About this task >> All entries should be output exactly as they stand.

------------------------

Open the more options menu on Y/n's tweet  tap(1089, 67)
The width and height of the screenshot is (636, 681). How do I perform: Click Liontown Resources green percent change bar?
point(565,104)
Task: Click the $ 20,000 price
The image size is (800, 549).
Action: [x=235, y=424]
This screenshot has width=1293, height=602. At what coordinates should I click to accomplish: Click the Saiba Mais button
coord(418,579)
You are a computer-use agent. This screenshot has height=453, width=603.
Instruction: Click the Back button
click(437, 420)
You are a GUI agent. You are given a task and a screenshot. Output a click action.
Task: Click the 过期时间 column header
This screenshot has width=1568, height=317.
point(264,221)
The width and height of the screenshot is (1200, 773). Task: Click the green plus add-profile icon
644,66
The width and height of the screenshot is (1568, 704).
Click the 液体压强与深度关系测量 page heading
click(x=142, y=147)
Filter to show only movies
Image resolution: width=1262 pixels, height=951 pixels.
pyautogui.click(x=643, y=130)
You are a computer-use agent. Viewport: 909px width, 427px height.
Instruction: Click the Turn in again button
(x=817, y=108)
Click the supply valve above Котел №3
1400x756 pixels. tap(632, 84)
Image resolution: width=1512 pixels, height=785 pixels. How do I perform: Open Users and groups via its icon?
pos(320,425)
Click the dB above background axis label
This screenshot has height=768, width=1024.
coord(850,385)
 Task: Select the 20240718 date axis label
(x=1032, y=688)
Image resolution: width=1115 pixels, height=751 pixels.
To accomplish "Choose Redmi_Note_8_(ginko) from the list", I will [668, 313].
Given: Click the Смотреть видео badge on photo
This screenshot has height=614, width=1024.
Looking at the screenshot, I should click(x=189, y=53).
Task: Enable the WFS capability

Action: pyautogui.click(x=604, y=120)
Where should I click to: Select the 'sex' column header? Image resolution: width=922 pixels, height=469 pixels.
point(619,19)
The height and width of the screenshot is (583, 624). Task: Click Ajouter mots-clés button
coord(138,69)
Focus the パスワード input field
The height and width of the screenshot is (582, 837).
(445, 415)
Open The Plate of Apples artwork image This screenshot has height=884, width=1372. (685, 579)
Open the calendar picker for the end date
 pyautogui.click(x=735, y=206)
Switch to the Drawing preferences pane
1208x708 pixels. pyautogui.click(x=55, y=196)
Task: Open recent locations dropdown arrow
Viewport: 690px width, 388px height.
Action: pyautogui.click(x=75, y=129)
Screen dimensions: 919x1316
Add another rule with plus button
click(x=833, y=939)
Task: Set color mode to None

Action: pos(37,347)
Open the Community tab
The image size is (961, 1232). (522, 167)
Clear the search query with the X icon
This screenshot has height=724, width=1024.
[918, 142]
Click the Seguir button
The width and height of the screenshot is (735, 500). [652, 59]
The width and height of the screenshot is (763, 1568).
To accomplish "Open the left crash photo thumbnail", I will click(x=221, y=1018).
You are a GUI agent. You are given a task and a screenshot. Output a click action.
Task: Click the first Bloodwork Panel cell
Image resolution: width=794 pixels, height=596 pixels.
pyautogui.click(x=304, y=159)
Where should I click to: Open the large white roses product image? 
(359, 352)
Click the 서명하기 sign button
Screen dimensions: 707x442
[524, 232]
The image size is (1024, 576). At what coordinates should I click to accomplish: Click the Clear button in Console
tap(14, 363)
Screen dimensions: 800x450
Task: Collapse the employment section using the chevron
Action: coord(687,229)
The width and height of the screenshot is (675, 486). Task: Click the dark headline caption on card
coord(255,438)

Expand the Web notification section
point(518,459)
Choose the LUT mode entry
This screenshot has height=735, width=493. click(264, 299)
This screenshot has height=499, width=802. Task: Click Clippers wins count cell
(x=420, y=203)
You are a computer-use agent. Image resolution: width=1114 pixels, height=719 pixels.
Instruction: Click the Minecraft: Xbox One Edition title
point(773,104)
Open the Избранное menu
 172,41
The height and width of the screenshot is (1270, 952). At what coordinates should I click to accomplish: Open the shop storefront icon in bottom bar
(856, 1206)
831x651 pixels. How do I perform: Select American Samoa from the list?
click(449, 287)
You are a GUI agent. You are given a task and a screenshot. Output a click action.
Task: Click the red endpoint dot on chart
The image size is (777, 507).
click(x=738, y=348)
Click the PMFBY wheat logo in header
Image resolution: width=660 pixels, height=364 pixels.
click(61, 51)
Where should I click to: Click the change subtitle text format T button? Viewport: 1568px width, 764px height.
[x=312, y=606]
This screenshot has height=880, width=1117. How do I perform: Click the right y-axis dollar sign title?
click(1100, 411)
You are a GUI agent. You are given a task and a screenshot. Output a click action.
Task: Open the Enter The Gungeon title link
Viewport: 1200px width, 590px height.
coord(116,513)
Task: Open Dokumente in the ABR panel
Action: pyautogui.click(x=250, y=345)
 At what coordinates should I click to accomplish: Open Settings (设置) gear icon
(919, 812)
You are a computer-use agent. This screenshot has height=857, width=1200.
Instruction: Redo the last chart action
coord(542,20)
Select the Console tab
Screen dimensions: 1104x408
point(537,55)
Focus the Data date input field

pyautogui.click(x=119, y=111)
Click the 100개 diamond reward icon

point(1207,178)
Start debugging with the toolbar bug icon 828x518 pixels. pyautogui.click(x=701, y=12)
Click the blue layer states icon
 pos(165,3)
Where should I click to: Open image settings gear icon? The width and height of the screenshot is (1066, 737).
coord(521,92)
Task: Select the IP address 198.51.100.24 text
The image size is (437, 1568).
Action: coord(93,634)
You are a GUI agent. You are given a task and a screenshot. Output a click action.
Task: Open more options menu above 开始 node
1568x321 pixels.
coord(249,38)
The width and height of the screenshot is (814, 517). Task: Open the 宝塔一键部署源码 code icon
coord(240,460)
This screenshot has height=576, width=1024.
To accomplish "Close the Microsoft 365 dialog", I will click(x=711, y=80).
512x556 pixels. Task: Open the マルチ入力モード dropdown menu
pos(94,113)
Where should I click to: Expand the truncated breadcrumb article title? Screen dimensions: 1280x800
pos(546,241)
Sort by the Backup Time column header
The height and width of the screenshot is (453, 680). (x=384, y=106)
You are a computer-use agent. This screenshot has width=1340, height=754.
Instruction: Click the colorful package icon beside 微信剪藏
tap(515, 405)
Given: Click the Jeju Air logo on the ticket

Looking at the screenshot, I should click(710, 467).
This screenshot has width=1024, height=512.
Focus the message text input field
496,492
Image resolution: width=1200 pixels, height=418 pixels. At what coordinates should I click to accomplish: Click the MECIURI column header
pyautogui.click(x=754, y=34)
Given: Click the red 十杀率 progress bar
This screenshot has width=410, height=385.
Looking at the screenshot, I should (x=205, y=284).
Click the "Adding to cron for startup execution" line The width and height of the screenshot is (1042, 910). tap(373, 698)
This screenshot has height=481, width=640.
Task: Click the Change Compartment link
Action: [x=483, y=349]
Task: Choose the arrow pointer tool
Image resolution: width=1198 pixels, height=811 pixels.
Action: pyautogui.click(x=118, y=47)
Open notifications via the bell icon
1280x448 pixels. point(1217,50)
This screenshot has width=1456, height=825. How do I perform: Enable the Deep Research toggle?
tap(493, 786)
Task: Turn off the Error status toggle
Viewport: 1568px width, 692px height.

------------------------

The answer >>
Open the more options menu on Y/n's tweet  tap(1089, 67)
The width and height of the screenshot is (636, 681). How do I perform: Click Liontown Resources green percent change bar?
point(565,104)
Task: Click the $ 20,000 price
The image size is (800, 549).
Action: [x=235, y=424]
This screenshot has width=1293, height=602. At what coordinates should I click to accomplish: Click the Saiba Mais button
coord(418,579)
You are a computer-use agent. This screenshot has height=453, width=603.
Instruction: Click the Back button
click(437, 420)
You are a GUI agent. You are given a task and a screenshot. Output a click action.
Task: Click the 过期时间 column header
This screenshot has width=1568, height=317.
point(264,221)
The width and height of the screenshot is (1200, 773). Task: Click the green plus add-profile icon
644,66
The width and height of the screenshot is (1568, 704).
Click the 液体压强与深度关系测量 page heading
click(x=142, y=147)
Filter to show only movies
Image resolution: width=1262 pixels, height=951 pixels.
pyautogui.click(x=643, y=130)
You are a computer-use agent. Viewport: 909px width, 427px height.
Instruction: Click the Turn in again button
(x=817, y=108)
Click the supply valve above Котел №3
1400x756 pixels. tap(632, 84)
Image resolution: width=1512 pixels, height=785 pixels. How do I perform: Open Users and groups via its icon?
pos(320,425)
Click the dB above background axis label
This screenshot has height=768, width=1024.
coord(850,385)
 Task: Select the 20240718 date axis label
(x=1032, y=688)
Image resolution: width=1115 pixels, height=751 pixels.
To accomplish "Choose Redmi_Note_8_(ginko) from the list", I will [668, 313].
Given: Click the Смотреть видео badge on photo
This screenshot has height=614, width=1024.
Looking at the screenshot, I should click(x=189, y=53).
Task: Enable the WFS capability

Action: pyautogui.click(x=604, y=120)
Where should I click to: Select the 'sex' column header? Image resolution: width=922 pixels, height=469 pixels.
point(619,19)
The height and width of the screenshot is (583, 624). Task: Click Ajouter mots-clés button
coord(138,69)
Focus the パスワード input field
The height and width of the screenshot is (582, 837).
(445, 415)
Open The Plate of Apples artwork image This screenshot has height=884, width=1372. (685, 579)
Open the calendar picker for the end date
 pyautogui.click(x=735, y=206)
Switch to the Drawing preferences pane
1208x708 pixels. pyautogui.click(x=55, y=196)
Task: Open recent locations dropdown arrow
Viewport: 690px width, 388px height.
Action: pyautogui.click(x=75, y=129)
Screen dimensions: 919x1316
Add another rule with plus button
click(x=833, y=939)
Task: Set color mode to None

Action: pos(37,347)
Open the Community tab
The image size is (961, 1232). (522, 167)
Clear the search query with the X icon
This screenshot has height=724, width=1024.
[918, 142]
Click the Seguir button
The width and height of the screenshot is (735, 500). [652, 59]
The width and height of the screenshot is (763, 1568).
To accomplish "Open the left crash photo thumbnail", I will click(x=221, y=1018).
You are a GUI agent. You are given a task and a screenshot. Output a click action.
Task: Click the first Bloodwork Panel cell
Image resolution: width=794 pixels, height=596 pixels.
pyautogui.click(x=304, y=159)
Where should I click to: Open the large white roses product image? 
(359, 352)
Click the 서명하기 sign button
Screen dimensions: 707x442
[524, 232]
The image size is (1024, 576). At what coordinates should I click to accomplish: Click the Clear button in Console
tap(14, 363)
Screen dimensions: 800x450
Task: Collapse the employment section using the chevron
Action: coord(687,229)
The width and height of the screenshot is (675, 486). Task: Click the dark headline caption on card
coord(255,438)

Expand the Web notification section
point(518,459)
Choose the LUT mode entry
This screenshot has height=735, width=493. click(264, 299)
This screenshot has height=499, width=802. Task: Click Clippers wins count cell
(x=420, y=203)
You are a computer-use agent. Image resolution: width=1114 pixels, height=719 pixels.
Instruction: Click the Minecraft: Xbox One Edition title
point(773,104)
Open the Избранное menu
 172,41
The height and width of the screenshot is (1270, 952). At what coordinates should I click to accomplish: Open the shop storefront icon in bottom bar
(856, 1206)
831x651 pixels. How do I perform: Select American Samoa from the list?
click(449, 287)
You are a GUI agent. You are given a task and a screenshot. Output a click action.
Task: Click the red endpoint dot on chart
The image size is (777, 507).
click(x=738, y=348)
Click the PMFBY wheat logo in header
Image resolution: width=660 pixels, height=364 pixels.
click(61, 51)
Where should I click to: Click the change subtitle text format T button? Viewport: 1568px width, 764px height.
[x=312, y=606]
This screenshot has height=880, width=1117. How do I perform: Click the right y-axis dollar sign title?
click(1100, 411)
You are a GUI agent. You are given a task and a screenshot. Output a click action.
Task: Open the Enter The Gungeon title link
Viewport: 1200px width, 590px height.
coord(116,513)
Task: Open Dokumente in the ABR panel
Action: pyautogui.click(x=250, y=345)
 At what coordinates should I click to accomplish: Open Settings (设置) gear icon
(919, 812)
You are a computer-use agent. This screenshot has height=857, width=1200.
Instruction: Redo the last chart action
coord(542,20)
Select the Console tab
Screen dimensions: 1104x408
point(537,55)
Focus the Data date input field

pyautogui.click(x=119, y=111)
Click the 100개 diamond reward icon

point(1207,178)
Start debugging with the toolbar bug icon 828x518 pixels. pyautogui.click(x=701, y=12)
Click the blue layer states icon
 pos(165,3)
Where should I click to: Open image settings gear icon? The width and height of the screenshot is (1066, 737).
coord(521,92)
Task: Select the IP address 198.51.100.24 text
The image size is (437, 1568).
Action: coord(93,634)
You are a GUI agent. You are given a task and a screenshot. Output a click action.
Task: Open more options menu above 开始 node
1568x321 pixels.
coord(249,38)
The width and height of the screenshot is (814, 517). Task: Open the 宝塔一键部署源码 code icon
coord(240,460)
This screenshot has height=576, width=1024.
To accomplish "Close the Microsoft 365 dialog", I will click(x=711, y=80).
512x556 pixels. Task: Open the マルチ入力モード dropdown menu
pos(94,113)
Where should I click to: Expand the truncated breadcrumb article title? Screen dimensions: 1280x800
pos(546,241)
Sort by the Backup Time column header
The height and width of the screenshot is (453, 680). (x=384, y=106)
You are a computer-use agent. This screenshot has width=1340, height=754.
Instruction: Click the colorful package icon beside 微信剪藏
tap(515, 405)
Given: Click the Jeju Air logo on the ticket

Looking at the screenshot, I should click(710, 467).
This screenshot has width=1024, height=512.
Focus the message text input field
496,492
Image resolution: width=1200 pixels, height=418 pixels. At what coordinates should I click to accomplish: Click the MECIURI column header
pyautogui.click(x=754, y=34)
Given: Click the red 十杀率 progress bar
This screenshot has width=410, height=385.
Looking at the screenshot, I should (x=205, y=284).
Click the "Adding to cron for startup execution" line The width and height of the screenshot is (1042, 910). tap(373, 698)
This screenshot has height=481, width=640.
Task: Click the Change Compartment link
Action: [x=483, y=349]
Task: Choose the arrow pointer tool
Image resolution: width=1198 pixels, height=811 pixels.
Action: pyautogui.click(x=118, y=47)
Open notifications via the bell icon
1280x448 pixels. point(1217,50)
This screenshot has width=1456, height=825. How do I perform: Enable the Deep Research toggle?
tap(493, 786)
Task: Turn off the Error status toggle
Viewport: 1568px width, 692px height.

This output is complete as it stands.